It was, of course, utterly absurd that the bankers' trade body was ever given the task of overseeing Libor, the rates at which banks will lend to each other overnight. But 1986, when the British Bankers' Association (BBA) got the gig after acting on a request from its members, was another age in regulatory terms.
Nobody in London wanted to stand in the way of the exciting (and profitable) new markets in forward rate agreements and loan syndication. Self-regulation was the way forward. What could possibly go wrong?
We know now that what developed was a "cesspit", as Paul Tucker, a deputy governor of the Bank of England, put it. The BBA plainly failed to spot the abuses or imagine that Bollinger boys at Barclays and elsewhere could try to manipulate and co-ordinate submissions. Self-regulation failed and the reputation of London was damaged.

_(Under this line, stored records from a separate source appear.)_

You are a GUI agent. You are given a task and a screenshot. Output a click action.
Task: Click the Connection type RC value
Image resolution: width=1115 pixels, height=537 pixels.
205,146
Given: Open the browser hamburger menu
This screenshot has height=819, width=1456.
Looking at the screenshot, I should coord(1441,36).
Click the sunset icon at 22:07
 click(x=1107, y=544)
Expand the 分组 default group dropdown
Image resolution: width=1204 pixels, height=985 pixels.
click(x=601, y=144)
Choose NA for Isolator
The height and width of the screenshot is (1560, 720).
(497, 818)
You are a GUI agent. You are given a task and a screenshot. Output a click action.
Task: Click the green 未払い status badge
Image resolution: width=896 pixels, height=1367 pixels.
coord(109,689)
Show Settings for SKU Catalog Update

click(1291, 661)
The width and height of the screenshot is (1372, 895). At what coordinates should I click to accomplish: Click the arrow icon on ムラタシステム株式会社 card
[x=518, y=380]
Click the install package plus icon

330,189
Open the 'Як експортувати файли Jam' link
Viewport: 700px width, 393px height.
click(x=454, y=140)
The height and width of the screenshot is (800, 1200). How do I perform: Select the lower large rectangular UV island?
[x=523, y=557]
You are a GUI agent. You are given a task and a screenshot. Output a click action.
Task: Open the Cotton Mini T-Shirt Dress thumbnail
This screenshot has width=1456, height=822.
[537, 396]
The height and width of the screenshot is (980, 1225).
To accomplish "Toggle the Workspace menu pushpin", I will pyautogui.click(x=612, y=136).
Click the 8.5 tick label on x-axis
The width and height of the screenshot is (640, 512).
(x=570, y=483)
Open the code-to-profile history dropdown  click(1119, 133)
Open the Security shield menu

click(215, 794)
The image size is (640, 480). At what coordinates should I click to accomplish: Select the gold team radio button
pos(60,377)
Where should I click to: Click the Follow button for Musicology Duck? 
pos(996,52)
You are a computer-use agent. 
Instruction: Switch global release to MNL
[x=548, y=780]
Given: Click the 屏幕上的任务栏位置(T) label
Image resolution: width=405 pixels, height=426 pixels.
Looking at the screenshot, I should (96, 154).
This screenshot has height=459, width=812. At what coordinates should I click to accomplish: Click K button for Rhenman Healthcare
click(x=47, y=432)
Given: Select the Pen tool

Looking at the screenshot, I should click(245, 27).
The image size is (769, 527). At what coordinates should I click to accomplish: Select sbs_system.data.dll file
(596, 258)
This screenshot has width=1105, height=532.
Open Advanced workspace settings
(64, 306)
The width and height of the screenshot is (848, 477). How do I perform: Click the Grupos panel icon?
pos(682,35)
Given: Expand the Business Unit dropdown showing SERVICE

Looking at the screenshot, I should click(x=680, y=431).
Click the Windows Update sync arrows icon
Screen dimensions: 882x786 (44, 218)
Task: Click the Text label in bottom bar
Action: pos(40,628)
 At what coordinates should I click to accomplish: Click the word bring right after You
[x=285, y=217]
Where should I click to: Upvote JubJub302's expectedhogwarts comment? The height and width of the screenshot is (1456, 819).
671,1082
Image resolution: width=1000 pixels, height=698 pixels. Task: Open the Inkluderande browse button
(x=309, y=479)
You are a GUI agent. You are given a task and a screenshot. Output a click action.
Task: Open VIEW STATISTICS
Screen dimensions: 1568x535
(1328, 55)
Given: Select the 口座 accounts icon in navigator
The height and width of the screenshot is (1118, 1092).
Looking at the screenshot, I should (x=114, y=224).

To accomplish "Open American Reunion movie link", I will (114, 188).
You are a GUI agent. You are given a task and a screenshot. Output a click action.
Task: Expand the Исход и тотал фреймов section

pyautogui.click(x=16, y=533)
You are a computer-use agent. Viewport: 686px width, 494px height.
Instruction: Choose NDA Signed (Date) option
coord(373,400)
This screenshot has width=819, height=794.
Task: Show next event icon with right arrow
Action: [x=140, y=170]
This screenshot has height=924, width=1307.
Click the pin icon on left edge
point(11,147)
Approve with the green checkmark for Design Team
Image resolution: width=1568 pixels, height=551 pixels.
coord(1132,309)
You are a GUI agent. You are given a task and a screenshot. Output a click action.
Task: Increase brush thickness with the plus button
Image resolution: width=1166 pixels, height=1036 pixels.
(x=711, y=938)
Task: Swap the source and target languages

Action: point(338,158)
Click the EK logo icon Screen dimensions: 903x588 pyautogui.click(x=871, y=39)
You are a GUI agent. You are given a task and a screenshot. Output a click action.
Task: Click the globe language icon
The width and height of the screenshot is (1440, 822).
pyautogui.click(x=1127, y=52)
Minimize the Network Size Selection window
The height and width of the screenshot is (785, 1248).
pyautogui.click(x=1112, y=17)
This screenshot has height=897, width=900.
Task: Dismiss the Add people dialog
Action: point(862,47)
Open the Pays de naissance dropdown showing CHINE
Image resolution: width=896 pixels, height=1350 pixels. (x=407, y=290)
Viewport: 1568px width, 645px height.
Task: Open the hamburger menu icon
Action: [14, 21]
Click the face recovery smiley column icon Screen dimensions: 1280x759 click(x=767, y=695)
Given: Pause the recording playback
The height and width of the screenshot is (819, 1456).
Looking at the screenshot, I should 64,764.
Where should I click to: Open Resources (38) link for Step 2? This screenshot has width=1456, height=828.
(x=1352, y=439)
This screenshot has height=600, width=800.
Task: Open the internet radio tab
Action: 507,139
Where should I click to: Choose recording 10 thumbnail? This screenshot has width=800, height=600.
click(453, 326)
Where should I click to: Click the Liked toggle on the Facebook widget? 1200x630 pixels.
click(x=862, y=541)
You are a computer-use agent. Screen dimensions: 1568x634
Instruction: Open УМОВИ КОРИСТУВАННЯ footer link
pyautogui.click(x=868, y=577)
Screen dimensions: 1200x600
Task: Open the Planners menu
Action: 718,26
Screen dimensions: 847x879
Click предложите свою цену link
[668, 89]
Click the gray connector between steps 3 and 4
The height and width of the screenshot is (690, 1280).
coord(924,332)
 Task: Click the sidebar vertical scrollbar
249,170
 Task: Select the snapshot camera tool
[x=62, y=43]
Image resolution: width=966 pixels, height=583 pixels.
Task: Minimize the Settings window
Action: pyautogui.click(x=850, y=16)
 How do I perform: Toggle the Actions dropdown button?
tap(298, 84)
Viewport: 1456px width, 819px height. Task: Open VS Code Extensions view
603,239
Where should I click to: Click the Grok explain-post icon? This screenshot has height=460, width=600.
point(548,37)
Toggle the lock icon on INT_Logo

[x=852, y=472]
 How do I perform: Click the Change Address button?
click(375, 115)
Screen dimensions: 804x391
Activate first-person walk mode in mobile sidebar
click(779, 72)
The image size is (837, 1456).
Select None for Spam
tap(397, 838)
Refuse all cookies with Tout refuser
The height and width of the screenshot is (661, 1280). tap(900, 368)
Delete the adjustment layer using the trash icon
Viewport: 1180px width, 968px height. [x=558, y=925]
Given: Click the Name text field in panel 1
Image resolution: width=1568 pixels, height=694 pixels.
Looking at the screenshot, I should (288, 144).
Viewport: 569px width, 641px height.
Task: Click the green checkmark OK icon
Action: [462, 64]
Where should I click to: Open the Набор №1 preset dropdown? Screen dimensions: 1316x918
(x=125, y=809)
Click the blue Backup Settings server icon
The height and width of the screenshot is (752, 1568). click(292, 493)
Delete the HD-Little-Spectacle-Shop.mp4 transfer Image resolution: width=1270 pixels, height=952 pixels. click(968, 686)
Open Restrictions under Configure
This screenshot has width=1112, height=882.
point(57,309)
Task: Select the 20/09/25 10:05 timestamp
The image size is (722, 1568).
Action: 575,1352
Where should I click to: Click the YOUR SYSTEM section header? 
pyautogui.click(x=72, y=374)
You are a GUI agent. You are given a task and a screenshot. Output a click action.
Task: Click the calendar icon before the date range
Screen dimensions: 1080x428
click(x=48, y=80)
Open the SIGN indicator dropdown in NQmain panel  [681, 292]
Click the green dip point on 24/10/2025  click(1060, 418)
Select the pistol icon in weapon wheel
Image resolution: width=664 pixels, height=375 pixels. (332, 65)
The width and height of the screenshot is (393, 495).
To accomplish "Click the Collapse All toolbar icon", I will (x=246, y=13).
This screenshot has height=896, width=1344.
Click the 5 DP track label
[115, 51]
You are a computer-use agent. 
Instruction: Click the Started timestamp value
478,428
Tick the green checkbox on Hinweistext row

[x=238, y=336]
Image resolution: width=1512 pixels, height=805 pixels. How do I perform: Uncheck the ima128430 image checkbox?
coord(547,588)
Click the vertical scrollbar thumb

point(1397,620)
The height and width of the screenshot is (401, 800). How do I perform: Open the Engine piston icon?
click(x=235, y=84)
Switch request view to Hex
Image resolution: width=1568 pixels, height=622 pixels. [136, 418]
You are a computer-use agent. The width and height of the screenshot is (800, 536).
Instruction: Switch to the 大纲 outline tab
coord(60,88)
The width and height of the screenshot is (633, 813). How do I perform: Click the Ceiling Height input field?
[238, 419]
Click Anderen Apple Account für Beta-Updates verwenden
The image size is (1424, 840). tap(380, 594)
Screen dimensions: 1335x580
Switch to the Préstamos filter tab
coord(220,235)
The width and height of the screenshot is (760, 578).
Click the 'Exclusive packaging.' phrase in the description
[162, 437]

The BBA will now be cleared off the Libor pitch and external regulation imposed. That is clearly necessary. But a mass of technical issues remain for Martin Wheatley, the Financial Services Authority official leading the inquiry, to address in his report on Friday. For example: how do you switch to surer benchmarks based on actual lending if there are no transactions on a given day in some of the markets? Remember, there is no single Libor rate; instead there are benchmarks covering 15 borrowing periods in 10 different currencies.
That's one detailed puzzle for Wheatley to solve. But his main proposal should be easy: make it a criminal act to try to manipulate Libor.